Em audiência pública sobre o tema realizada na Câmara em 2015, convidados defenderam o direito ao esquecimento dos transgêneros, que asseguraria que o passado em uma outra identidade fosse deixado para trás.
Esporte
As entidades ligadas ao esporte também são instituições que precisam discutir a liberação do registro civil, estipulando regras sobre a participação de transexuais em torneios. Em relatório divulgado em janeiro de 2016, o Comitê Olímpico Internacional (COI) definiu as diretrizes para atletas transexuais participarem de competições esportivas, mesmo sem a realização de cirurgia de transgenitalização.
No caso de quem nasceu com o sexo biológico masculino e fez a transição de gênero para o feminino, a atleta precisa ter a identidade de gênero declarada legalmente e manter nível baixo de testosterona durante os 12 meses que antecedem o início das provas.
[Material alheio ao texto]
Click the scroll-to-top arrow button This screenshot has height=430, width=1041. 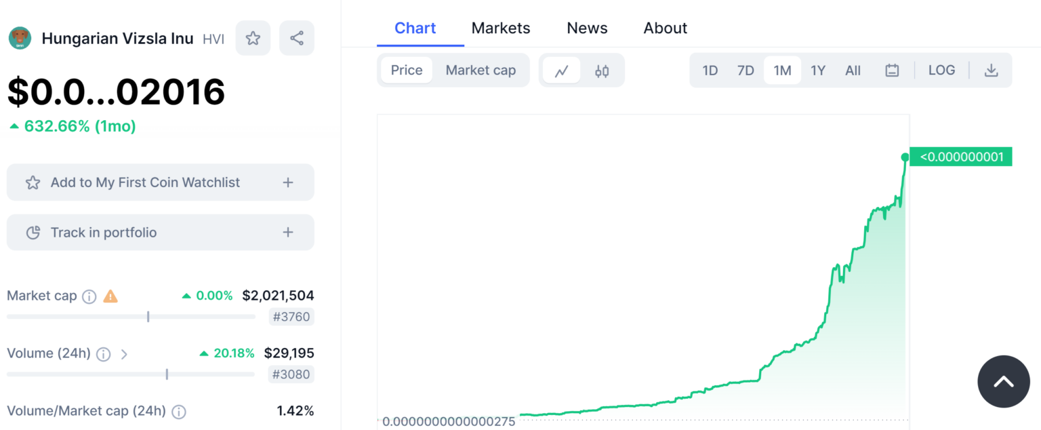pos(1003,381)
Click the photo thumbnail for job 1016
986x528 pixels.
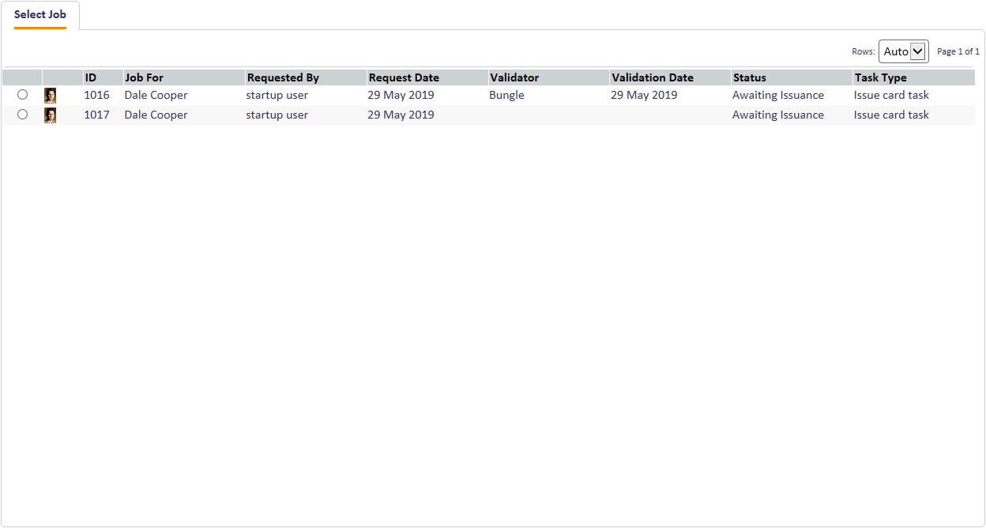pos(50,96)
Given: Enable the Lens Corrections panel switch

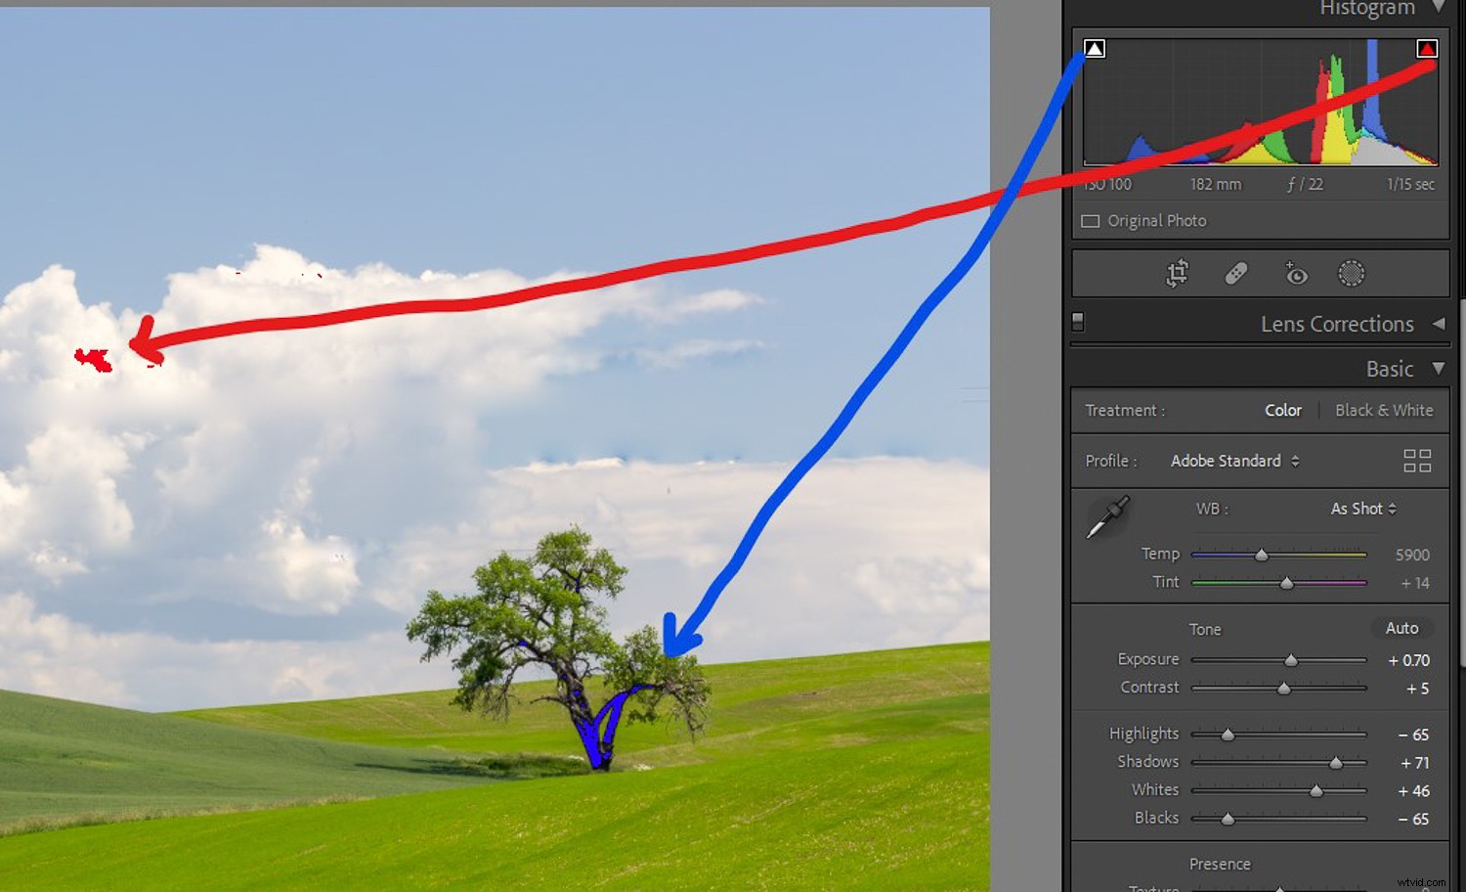Looking at the screenshot, I should point(1077,321).
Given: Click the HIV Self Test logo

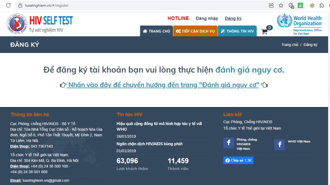Looking at the screenshot, I should tap(40, 24).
Quando se trata de transexuais masculinos - aqueles que nasceram com o sexo biológico feminino -, a organização não prevê restrições.
A força física, que é maior em corpos masculinos, é um dos principais argumentos usados por quem se posiciona de forma contrária à participação de transexuais em equipes femininas, por isso a testagem do testosterona. Ocorre que mesmo com os níveis baixos à época da competição, pode-se afirmar que as mulheres transexuais possuem uma espécie de benefício pregresso em relação às mulheres biológicas.
O fisiologista Turibio Leite de Barros explica que, por terem tido mais testosterona no processo de “construção” do corpo, as mulheres transexuais têm massa muscular mais desenvolvida, o que seria uma vantagem em esportes nos quais força, impulsão e potência são fatores determinantes de desempenho. “Isso é incontestável, é um aspecto hormonal e fisiológico”, afirma Barros. Para o profissional, é uma situação difícil de ser resolvida porque, ao mesmo tempo em que essas pessoas têm o direito de se envolver em uma atividade esportiva, não é possível declarar que elas não possuem nenhuma vantagem.